### DOCUMENT EXTRACT

::::

King Kaufman's Sports Daily

It's a myth that Montreal is a great baseball town, but it does deserve a chance to keep the Expos. Plus: Call for NFL predictions.

Published August 29, 2003 7:00PM (EDT)

Did you notice that Expos-Phillies series this week? Are you like me? Are you thinking that the best place for the Montreal Expos to move next year would be Montreal?

The teams drew 30,501 Monday night. Over the four-game series at Olympic Stadium 83,145 fans came through the turnstiles, which is 9,657 per game more than the Expos had averaged in Montreal before this week. The Expos swept the series to catch the Phillies atop the wild card race.

After Wednesday night's stirring 9-6 win, Expos players talked about the raucous crowd. "I wish we could have this type of crowd here every night," said Joe Vitiello, who drove in the winning run. "It just fires us up, and we just want to go out there and give everything we've got."

"Tonight the crowd really carried us." said manager Frank Robinson.

It all goes to show that with a winning team and a little marketing, in the form of deeply discounted tickets and cheap hot dogs for now, Montreal is a perfectly good baseball town.

Or so it would be nice to think.

Among the crowd who thinks baseball commissioner Bud Selig is an idiot or worse -- and I am a card-carrying member of that crowd -- it's popular to say that before the 1994 baseball strike sent the Expos franchise off the rails, Montreal was a great baseball town. The Expos had perhaps their best team ever that year, but the season was wiped out, the team never recovered and the fans never came back. Things are so bad that this year the Expos are playing 22 "home" games in Puerto Rico, where they draw a little better than in Montreal.

It's not really true, the great baseball town part. In their first eight years, at the minor league Jarry Park, the Expos mostly played poorly and drew poorly. Their fortunes improved shortly after their 1977 move to Stade Olympique, one of the ugliest, darkest, most poorly designed stadiums in major league history, and that's saying something.

::::

According to the sports column, how many fans came through the turnstiles over the four-game Expos-Phillies series at Olympic Stadium?

### DATA SHOWN
::::

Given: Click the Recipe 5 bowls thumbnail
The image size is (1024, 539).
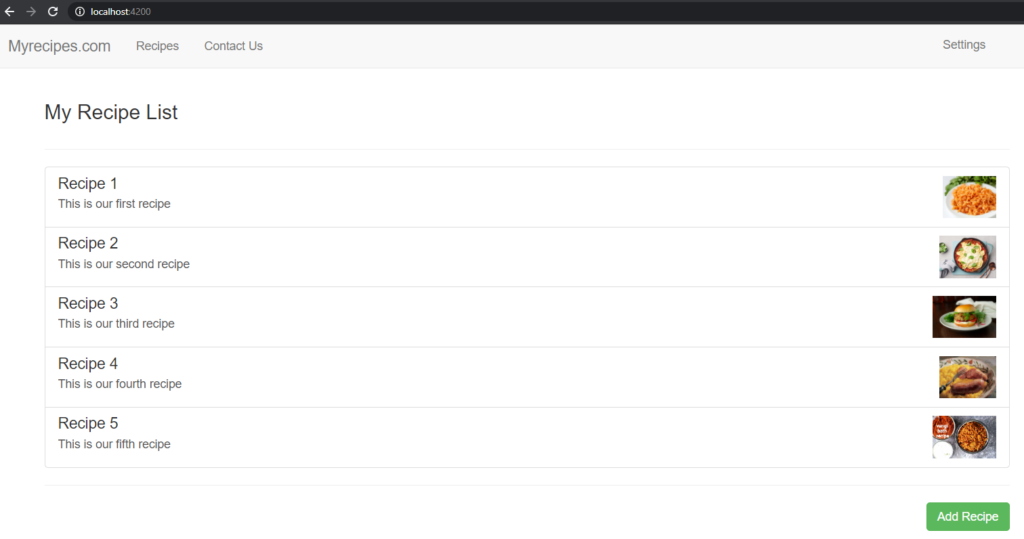Looking at the screenshot, I should (x=964, y=437).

::::

### EXERCISE ANSWER
83,145 fans.